OS X 10.9, the next major iteration of Apple's operating system, will apparently include Siri, the "intelligent assistant" that first appeared on the iPhone 4S in late 2011. In addition, Apple's new mapping back-end will replace Google data for Core Location APIs, according to sources speaking to 9to5Mac.
Anticipated to arrive sometime in 2013, references to OS X 10.9 have been popping up in server logs for several Apple-related websites recently. 9to5Mac's sources explain that the development of OS X 10.9 began at the same time as OS X 10.8, with various new features assigned to each release. Such a strategy makes it possible for Apple to move to a yearly update cycle for its desktop OS.
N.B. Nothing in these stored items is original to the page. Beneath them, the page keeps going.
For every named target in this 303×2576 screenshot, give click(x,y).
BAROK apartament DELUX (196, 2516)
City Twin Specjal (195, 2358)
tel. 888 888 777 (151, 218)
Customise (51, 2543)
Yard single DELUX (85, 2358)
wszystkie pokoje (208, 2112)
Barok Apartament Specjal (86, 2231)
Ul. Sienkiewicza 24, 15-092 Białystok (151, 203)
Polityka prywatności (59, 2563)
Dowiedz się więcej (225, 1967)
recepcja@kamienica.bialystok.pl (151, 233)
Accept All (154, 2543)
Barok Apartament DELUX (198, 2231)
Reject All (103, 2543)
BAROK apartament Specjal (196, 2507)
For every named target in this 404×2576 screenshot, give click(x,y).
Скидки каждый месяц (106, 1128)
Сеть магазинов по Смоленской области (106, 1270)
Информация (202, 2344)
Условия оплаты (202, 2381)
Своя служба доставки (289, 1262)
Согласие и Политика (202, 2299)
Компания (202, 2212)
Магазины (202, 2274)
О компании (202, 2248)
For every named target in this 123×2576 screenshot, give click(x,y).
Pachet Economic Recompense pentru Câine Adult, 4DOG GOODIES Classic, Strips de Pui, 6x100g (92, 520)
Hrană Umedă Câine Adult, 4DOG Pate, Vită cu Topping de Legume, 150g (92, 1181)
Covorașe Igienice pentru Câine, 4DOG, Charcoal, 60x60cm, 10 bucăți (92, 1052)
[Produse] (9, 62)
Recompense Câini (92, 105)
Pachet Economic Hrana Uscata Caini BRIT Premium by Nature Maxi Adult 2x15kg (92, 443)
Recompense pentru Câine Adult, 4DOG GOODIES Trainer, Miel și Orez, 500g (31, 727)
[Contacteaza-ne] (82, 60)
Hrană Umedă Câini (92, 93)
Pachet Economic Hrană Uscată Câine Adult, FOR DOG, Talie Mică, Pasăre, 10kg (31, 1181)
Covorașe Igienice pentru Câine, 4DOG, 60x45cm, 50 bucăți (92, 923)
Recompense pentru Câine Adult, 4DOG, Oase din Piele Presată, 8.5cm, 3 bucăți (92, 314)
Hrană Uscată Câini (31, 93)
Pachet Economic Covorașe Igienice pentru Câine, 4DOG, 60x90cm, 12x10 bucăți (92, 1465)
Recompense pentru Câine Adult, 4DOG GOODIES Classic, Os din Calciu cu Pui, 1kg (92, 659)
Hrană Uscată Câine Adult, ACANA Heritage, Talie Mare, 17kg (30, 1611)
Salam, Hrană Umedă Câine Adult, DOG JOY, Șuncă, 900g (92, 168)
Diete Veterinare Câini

Siri did not ship with Mountain Lion (10.8), but its underlying speech-to-text technology was included as a new Dictation feature. OS X 10.9 is expected to expand that feature to include Siri's ability to sort out answers to questions, set appointments and reminders, and launch applications.
The new data back-end for iOS 6's Maps will also reportedly move to the desktop next year. Hopefully, though, Apple will have sorted out the problems with Maps's erratic search results, missing points of interest, and embarrassingly inaccurate 3D data. Fortunately, no one will likely be using a Mac for turn-by-turn directions.
One thing seems certain, if 9to5Mac's sources are accurate—we can guess at upcoming features for iOS and OS X by looking at what new features are included in one but not the other.
OS X Mountain Lion (10.8) was released in late July this year. If Apple keeps its word about yearly OS X updates, we should expect OS X 10.9 sometime next summer. The only burning question is what Apple will call it. Ocelot? Wildcat? Lynx? Space Lion?